Monday, February 10, 2014

The ports have lowered their prices already by 30% to compensate for the increase of taxes and other costs

"Now is not the time to increase prices".  Conscious that nowadays to increase prices is synonymous to making loss, this statement could be signed by any entrepreneur, although in this instance it is pronounced by one of the more important operators in the nautical sector, Patrick Reynés. The vice-chairman of the Association of Marinas and Nautical Installations is aware of the increase of the price-sensitivity of the sector, and explains that for the duration of the crisis they have compensated for the increasing costs their clients have to face by lowering the mooring fees, but even they are on the limit now. They have faced such setbacks that they don´t have margin for any more. Although there is more: two weeks ago the central government surprisingly approved a new tax for sea rescue, which will double the cost of the previous tax, forcing the boat owners to pay  up to 500 euros more per boat annually, according to an estimate by the Association of Yacht Clubs in the Balearic Islands. Is that a lot of money? Maybe not when considering the total costs of maintenance of a boat, but it makes the situation from bad to worse: the increase comes after many other costs that affect the yachting and nautical tourism.
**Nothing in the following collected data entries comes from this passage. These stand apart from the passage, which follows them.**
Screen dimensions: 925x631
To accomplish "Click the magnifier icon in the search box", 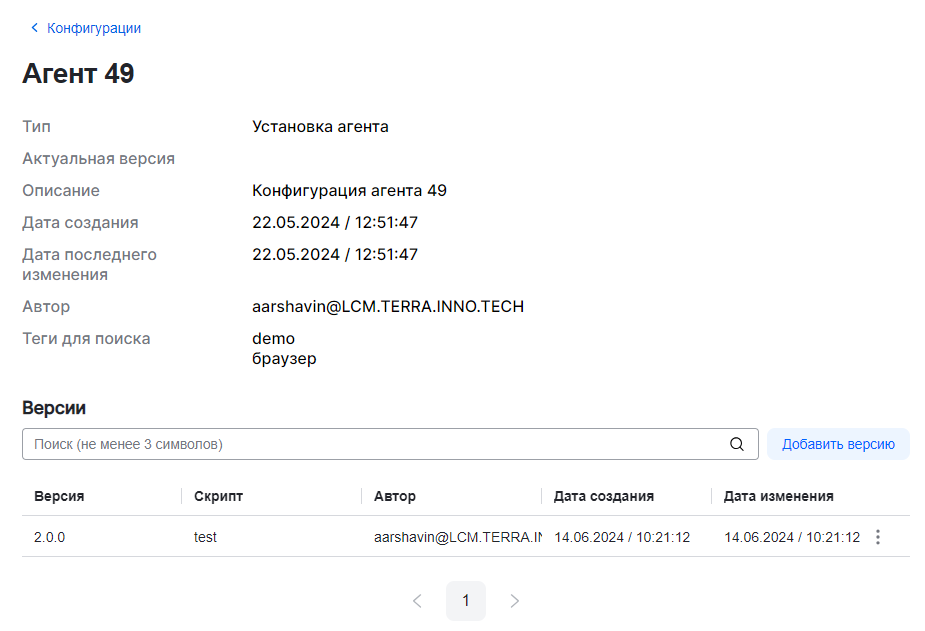I will (x=737, y=444).
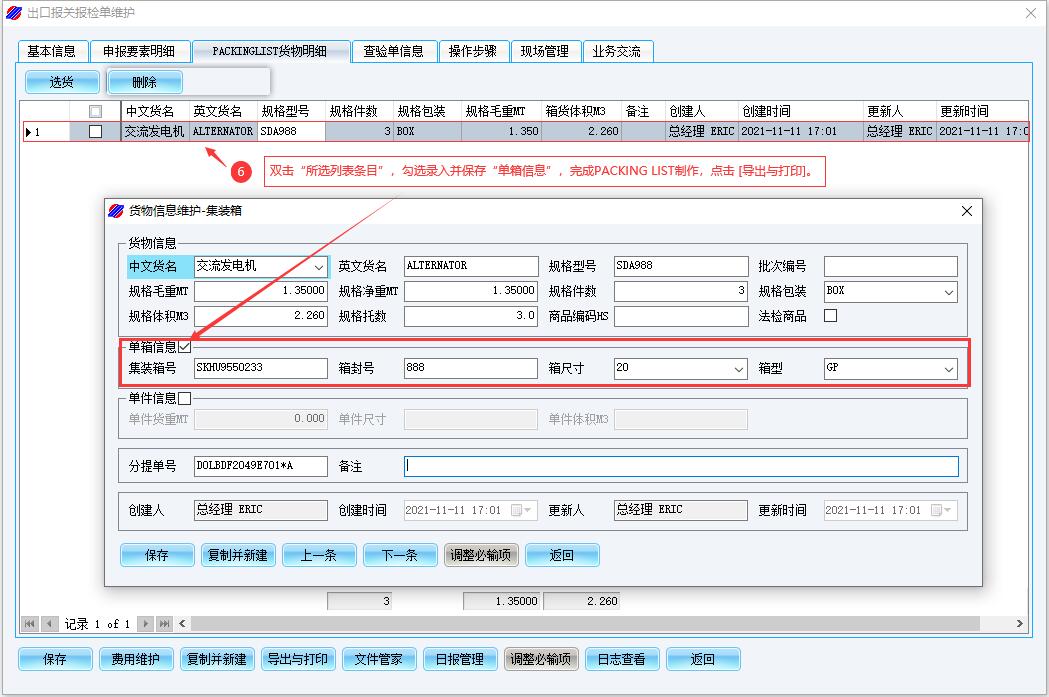Click left arrow of horizontal scrollbar
This screenshot has width=1049, height=697.
click(182, 623)
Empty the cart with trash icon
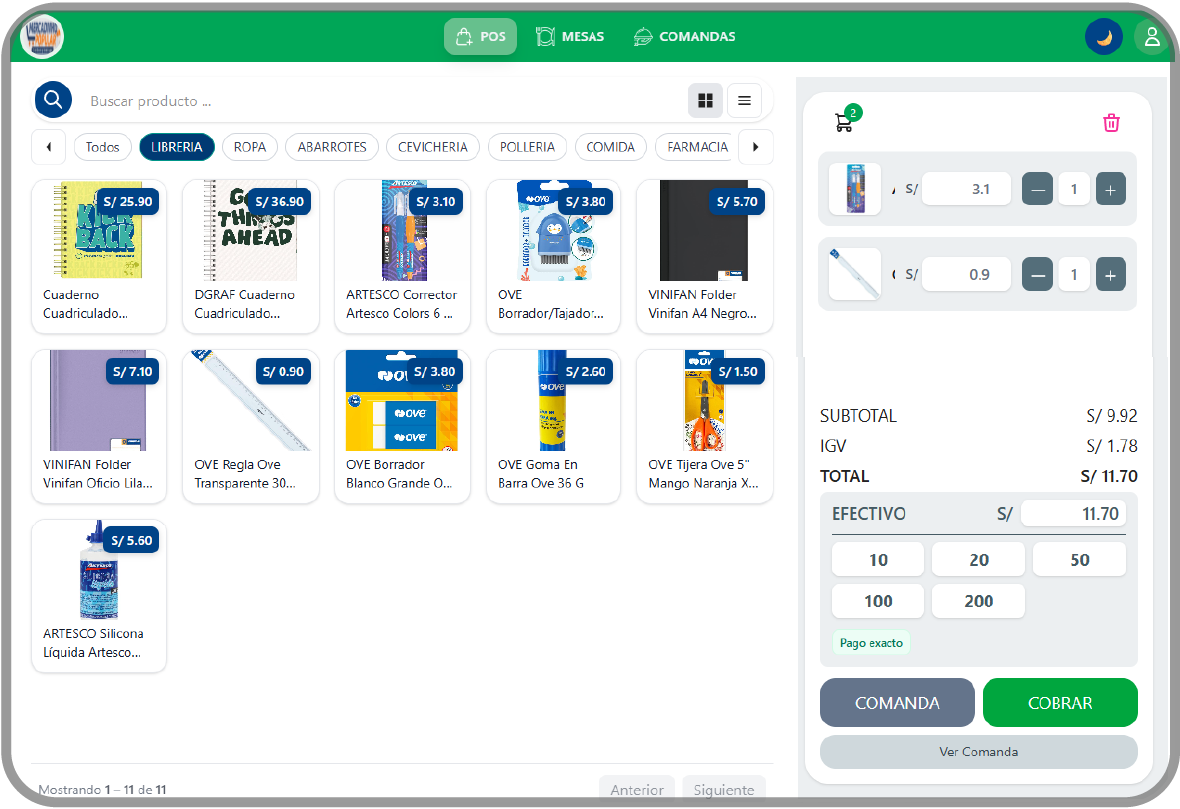 [1111, 123]
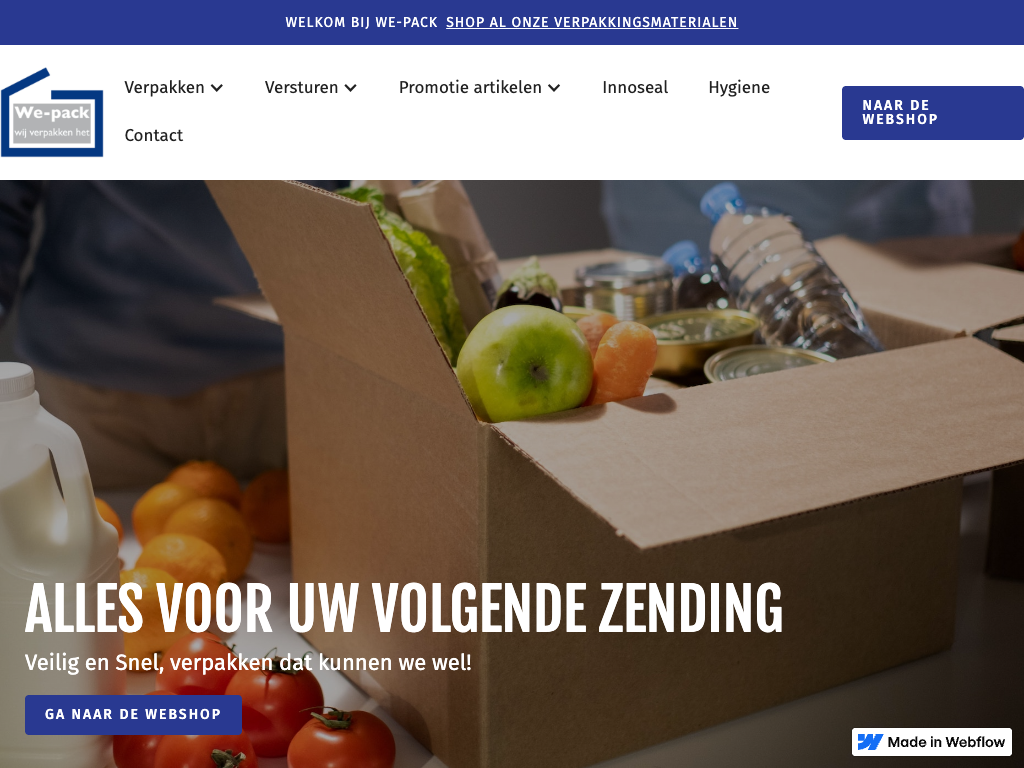This screenshot has width=1024, height=768.
Task: Expand the Verpakken chevron arrow
Action: click(217, 88)
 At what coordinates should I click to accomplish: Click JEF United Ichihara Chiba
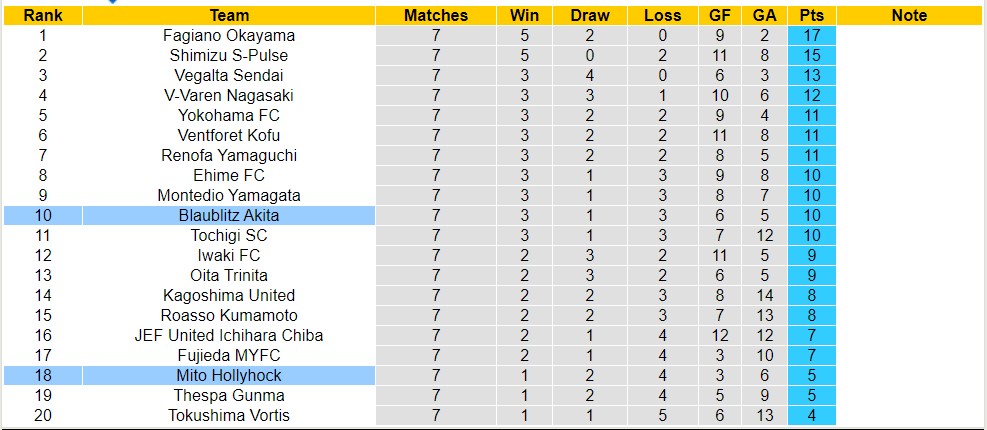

According to the yacht clubs and associations related to the sea, the recently rephrased sea rescue tax adds to the other brutal increases like the one affecting the fuel, or the ones affecting other costs, like the electricity or other general taxes like the VAT. The direct result of the increases during the six years of crisis is a continuously falling occupation in the ports, even more markedly during the mid- and low seasons.

And this despite that the mooring prices have dropped considerably. According to the latest annual report by the Spanish Federation of Associations of Tourist Marinas and Ports, between the start of the crisis in 2008, and the year 2012, the prices of mooring cessions fell by 19,6% in Mallorca, while the prices of mooring rentals fell by 26%. Since then, the tendency has continued, confirms the sector: price cuts after price cuts, specially  outside the high season, when the moorings have declining occupation levels.

This new type of tax that the government of Rajoy forces the clubs and other nautical installations to collect has provoked a joint, full frontal reaction in the whole sector. There are fears not only on behalf of the local yachting enthusiasts, sick of having to face increased costs in the middle of the crisis, but the sector warns that the new fiscal demands could discourage the foreign tourism: boats from other countries, even if they stay only for one day, will have to pay a minimum of one months taxes, about 200 euros for a boat of 20 m. In other words, these users will pay more in taxes than for the mooring itself. "It will be very damaging", sums up the chairman of the Association of Marine Trade in the Balearic Islands, Margarita Dahlberg, aware of the fact that prices on the islands are generally high already.